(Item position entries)
────────────────────────────────────────
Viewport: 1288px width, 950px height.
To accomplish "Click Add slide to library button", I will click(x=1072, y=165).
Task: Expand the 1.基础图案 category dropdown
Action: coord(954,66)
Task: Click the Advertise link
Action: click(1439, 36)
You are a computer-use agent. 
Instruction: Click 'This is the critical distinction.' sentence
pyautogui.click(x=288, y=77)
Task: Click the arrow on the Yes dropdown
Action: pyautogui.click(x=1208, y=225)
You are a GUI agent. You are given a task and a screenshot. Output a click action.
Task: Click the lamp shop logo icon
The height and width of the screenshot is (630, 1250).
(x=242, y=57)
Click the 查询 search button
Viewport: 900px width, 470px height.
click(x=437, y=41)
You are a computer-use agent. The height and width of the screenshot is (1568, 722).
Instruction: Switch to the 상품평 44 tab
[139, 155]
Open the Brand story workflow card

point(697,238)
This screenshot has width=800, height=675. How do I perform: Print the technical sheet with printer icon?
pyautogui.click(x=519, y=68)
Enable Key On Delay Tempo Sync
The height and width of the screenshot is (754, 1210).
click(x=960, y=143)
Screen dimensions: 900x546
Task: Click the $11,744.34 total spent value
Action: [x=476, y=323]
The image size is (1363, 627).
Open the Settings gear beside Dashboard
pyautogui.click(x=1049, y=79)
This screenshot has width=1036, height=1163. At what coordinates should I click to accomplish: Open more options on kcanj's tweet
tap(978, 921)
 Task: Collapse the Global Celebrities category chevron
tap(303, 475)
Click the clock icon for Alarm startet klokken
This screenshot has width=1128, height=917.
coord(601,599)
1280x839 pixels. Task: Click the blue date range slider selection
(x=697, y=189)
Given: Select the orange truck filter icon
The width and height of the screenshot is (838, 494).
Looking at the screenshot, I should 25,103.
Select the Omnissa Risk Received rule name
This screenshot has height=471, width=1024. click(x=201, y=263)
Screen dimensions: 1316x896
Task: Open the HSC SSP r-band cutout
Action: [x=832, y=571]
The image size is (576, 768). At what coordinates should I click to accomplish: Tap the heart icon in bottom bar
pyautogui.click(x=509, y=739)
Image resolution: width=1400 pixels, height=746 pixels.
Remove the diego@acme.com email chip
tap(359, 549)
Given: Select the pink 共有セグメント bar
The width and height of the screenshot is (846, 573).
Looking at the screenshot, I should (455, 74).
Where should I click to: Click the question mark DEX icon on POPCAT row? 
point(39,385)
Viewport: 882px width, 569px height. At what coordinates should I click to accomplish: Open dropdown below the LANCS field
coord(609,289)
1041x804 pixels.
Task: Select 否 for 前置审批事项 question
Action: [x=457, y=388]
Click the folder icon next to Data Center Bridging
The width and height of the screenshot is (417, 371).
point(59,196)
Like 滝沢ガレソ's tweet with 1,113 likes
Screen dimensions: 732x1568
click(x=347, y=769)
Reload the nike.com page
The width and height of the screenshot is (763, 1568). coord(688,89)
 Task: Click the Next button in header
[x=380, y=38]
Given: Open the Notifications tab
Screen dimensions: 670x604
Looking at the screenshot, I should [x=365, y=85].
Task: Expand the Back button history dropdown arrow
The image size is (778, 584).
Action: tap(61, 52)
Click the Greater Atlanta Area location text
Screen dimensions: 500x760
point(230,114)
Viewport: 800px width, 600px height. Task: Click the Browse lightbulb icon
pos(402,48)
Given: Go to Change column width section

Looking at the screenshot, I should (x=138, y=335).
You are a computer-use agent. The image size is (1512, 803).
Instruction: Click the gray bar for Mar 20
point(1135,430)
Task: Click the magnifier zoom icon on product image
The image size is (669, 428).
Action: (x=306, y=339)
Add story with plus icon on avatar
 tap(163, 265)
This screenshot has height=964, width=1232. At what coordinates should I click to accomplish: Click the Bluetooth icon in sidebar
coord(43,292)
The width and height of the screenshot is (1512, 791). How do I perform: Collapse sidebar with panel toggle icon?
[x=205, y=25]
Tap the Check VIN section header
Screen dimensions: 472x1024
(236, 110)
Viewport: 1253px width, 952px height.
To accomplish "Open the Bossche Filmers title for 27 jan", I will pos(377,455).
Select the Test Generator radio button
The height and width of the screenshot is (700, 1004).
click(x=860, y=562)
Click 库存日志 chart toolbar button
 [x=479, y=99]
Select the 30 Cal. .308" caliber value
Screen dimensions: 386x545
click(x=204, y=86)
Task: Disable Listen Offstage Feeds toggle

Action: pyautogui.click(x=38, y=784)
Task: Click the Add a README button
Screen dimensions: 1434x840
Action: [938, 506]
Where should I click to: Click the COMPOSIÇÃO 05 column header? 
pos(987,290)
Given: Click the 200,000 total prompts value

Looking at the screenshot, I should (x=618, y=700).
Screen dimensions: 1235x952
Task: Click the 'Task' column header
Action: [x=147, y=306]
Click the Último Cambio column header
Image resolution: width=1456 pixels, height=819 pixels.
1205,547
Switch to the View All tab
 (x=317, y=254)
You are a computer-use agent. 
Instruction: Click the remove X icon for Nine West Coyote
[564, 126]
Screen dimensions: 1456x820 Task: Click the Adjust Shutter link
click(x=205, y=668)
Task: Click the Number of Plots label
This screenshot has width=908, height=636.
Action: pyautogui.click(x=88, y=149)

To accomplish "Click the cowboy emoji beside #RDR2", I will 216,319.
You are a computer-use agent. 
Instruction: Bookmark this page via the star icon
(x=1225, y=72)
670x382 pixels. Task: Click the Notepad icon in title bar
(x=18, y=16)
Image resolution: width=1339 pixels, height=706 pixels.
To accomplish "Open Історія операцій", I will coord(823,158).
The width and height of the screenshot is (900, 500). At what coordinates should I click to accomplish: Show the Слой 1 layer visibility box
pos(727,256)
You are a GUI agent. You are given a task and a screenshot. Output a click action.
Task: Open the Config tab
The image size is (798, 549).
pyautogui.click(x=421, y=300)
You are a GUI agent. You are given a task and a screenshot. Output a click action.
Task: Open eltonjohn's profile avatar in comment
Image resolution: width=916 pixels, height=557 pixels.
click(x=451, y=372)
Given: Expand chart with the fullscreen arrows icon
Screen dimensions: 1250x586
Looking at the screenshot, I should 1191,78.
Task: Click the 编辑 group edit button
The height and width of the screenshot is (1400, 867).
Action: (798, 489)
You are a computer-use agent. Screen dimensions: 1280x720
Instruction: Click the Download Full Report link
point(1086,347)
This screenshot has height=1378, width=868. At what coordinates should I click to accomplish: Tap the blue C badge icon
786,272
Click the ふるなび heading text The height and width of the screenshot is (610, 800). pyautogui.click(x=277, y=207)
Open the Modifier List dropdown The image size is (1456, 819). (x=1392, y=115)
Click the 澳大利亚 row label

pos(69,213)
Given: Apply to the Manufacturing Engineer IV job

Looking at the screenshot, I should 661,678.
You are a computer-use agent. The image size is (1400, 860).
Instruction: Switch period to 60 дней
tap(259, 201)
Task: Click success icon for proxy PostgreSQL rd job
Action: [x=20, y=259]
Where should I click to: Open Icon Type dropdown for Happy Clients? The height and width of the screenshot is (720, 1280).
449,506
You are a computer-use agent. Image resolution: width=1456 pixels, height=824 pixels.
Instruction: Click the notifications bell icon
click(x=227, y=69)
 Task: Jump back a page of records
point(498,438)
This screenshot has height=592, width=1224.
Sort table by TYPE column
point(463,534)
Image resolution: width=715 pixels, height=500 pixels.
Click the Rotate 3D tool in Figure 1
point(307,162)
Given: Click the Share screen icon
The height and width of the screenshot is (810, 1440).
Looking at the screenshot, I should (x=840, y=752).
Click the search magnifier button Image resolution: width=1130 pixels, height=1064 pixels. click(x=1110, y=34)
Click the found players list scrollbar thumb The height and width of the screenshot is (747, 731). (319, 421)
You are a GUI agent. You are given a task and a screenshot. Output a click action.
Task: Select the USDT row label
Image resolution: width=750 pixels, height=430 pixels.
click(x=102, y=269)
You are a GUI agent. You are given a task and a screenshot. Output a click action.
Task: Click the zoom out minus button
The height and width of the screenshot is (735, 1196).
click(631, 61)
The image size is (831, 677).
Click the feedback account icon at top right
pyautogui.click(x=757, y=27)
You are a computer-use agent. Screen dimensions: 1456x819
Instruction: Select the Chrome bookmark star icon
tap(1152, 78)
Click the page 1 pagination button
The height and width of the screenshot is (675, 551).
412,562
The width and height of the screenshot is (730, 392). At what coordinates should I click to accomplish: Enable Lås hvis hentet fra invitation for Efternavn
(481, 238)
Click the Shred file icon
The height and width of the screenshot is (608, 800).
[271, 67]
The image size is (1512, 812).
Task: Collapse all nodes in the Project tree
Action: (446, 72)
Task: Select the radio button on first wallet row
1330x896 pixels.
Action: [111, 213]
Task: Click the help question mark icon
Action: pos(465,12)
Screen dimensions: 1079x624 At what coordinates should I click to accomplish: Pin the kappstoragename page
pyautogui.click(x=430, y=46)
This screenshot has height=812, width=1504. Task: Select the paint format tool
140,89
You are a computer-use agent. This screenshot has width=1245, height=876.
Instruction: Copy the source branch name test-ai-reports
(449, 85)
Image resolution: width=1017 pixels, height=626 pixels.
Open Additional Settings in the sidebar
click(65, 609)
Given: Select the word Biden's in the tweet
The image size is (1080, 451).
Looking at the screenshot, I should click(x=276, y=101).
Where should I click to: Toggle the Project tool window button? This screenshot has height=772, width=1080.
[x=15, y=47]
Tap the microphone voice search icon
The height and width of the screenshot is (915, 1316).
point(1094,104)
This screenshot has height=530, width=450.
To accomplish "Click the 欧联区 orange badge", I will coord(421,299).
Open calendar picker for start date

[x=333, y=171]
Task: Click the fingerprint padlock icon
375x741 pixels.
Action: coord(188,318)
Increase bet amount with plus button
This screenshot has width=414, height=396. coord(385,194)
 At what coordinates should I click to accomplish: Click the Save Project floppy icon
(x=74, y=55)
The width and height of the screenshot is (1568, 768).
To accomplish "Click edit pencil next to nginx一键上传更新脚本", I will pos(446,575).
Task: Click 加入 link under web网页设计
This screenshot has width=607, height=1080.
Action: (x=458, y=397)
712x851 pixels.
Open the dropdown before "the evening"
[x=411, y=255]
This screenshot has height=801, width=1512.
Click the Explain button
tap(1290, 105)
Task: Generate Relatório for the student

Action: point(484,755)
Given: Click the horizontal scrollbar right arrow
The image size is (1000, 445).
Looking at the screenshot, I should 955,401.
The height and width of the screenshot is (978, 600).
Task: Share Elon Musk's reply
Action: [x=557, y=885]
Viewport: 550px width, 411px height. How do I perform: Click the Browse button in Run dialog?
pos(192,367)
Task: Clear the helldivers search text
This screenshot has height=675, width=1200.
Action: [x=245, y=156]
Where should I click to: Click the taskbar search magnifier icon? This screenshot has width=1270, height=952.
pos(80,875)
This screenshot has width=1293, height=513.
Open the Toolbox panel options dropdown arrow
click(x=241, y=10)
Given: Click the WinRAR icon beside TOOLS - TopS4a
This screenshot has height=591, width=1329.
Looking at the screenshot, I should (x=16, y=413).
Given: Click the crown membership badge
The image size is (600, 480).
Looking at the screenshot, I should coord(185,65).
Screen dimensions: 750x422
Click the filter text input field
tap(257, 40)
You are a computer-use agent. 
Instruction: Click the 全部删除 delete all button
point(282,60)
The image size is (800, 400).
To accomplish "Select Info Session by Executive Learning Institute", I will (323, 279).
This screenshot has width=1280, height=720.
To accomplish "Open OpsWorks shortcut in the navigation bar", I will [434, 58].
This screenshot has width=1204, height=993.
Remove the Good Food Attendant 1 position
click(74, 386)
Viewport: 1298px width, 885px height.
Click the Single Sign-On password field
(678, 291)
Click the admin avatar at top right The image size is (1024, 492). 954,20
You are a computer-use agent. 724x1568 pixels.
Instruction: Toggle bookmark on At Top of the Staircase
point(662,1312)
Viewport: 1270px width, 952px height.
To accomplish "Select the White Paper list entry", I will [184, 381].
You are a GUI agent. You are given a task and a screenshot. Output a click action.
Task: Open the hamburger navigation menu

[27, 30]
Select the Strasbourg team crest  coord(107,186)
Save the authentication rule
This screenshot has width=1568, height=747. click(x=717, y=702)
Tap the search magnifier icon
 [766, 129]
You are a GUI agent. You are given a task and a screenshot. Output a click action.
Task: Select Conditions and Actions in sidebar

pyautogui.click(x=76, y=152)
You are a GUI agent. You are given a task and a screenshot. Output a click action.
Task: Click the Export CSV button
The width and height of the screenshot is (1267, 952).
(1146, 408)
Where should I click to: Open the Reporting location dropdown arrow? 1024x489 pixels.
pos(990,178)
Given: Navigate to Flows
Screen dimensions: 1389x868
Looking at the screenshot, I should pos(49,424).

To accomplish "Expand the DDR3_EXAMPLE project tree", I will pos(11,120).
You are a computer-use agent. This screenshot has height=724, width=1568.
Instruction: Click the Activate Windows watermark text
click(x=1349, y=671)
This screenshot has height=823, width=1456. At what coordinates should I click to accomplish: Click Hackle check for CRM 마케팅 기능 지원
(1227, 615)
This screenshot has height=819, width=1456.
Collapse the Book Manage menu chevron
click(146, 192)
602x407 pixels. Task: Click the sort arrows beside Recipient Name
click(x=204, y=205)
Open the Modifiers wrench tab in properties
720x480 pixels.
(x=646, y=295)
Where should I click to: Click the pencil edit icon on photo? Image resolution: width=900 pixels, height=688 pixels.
────────────────────────────────────────
Copy the records verbatim, starting at the line that contains "Where should I click to: Click the taskbar" and ending at the line that contains "Looking at the screenshot, I should pos(49,424).".

Where should I click to: Click the taskbar search magnifier icon? This screenshot has width=1270, height=952.
pos(80,875)
This screenshot has width=1293, height=513.
Open the Toolbox panel options dropdown arrow
click(x=241, y=10)
Given: Click the WinRAR icon beside TOOLS - TopS4a
This screenshot has height=591, width=1329.
Looking at the screenshot, I should (x=16, y=413).
Given: Click the crown membership badge
The image size is (600, 480).
Looking at the screenshot, I should coord(185,65).
Screen dimensions: 750x422
Click the filter text input field
tap(257, 40)
You are a computer-use agent. 
Instruction: Click the 全部删除 delete all button
point(282,60)
The image size is (800, 400).
To accomplish "Select Info Session by Executive Learning Institute", I will (323, 279).
This screenshot has width=1280, height=720.
To accomplish "Open OpsWorks shortcut in the navigation bar", I will [434, 58].
This screenshot has width=1204, height=993.
Remove the Good Food Attendant 1 position
click(74, 386)
Viewport: 1298px width, 885px height.
Click the Single Sign-On password field
(678, 291)
Click the admin avatar at top right The image size is (1024, 492). 954,20
You are a computer-use agent. 724x1568 pixels.
Instruction: Toggle bookmark on At Top of the Staircase
point(662,1312)
Viewport: 1270px width, 952px height.
To accomplish "Select the White Paper list entry", I will [184, 381].
You are a GUI agent. You are given a task and a screenshot. Output a click action.
Task: Open the hamburger navigation menu

[27, 30]
Select the Strasbourg team crest  coord(107,186)
Save the authentication rule
This screenshot has width=1568, height=747. click(x=717, y=702)
Tap the search magnifier icon
 [766, 129]
You are a GUI agent. You are given a task and a screenshot. Output a click action.
Task: Select Conditions and Actions in sidebar

pyautogui.click(x=76, y=152)
You are a GUI agent. You are given a task and a screenshot. Output a click action.
Task: Click the Export CSV button
The width and height of the screenshot is (1267, 952).
(1146, 408)
Where should I click to: Open the Reporting location dropdown arrow? 1024x489 pixels.
pos(990,178)
Given: Navigate to Flows
Screen dimensions: 1389x868
Looking at the screenshot, I should pos(49,424).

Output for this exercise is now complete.